• **What is expected**: Extract all lines in the data that contain the word "Click".

• **Data extracts**:
++++++

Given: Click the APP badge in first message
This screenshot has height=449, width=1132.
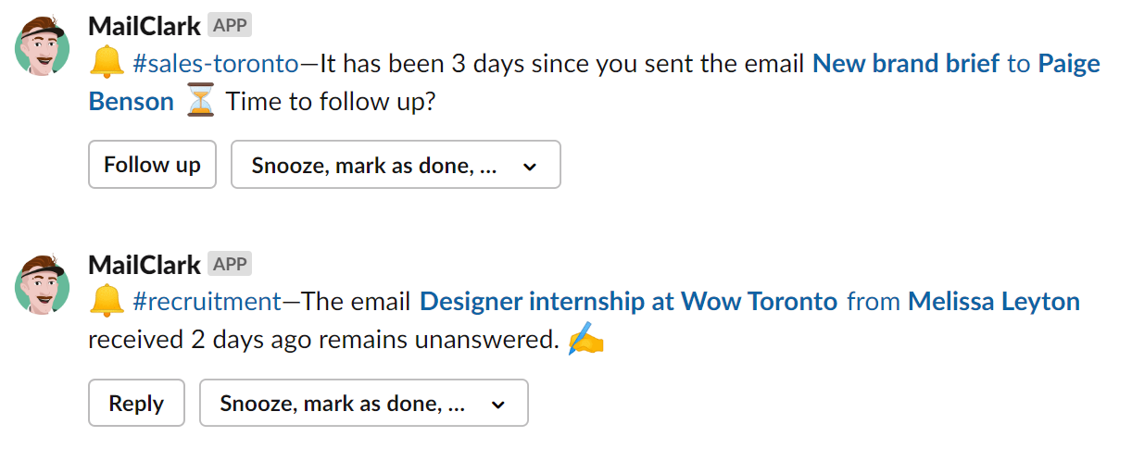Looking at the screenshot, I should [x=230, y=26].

++++++

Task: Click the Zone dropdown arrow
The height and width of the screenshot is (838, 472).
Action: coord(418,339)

++++++

• **Answer below**:
Given: Click the APP badge in first message
Task: Click the Zone dropdown arrow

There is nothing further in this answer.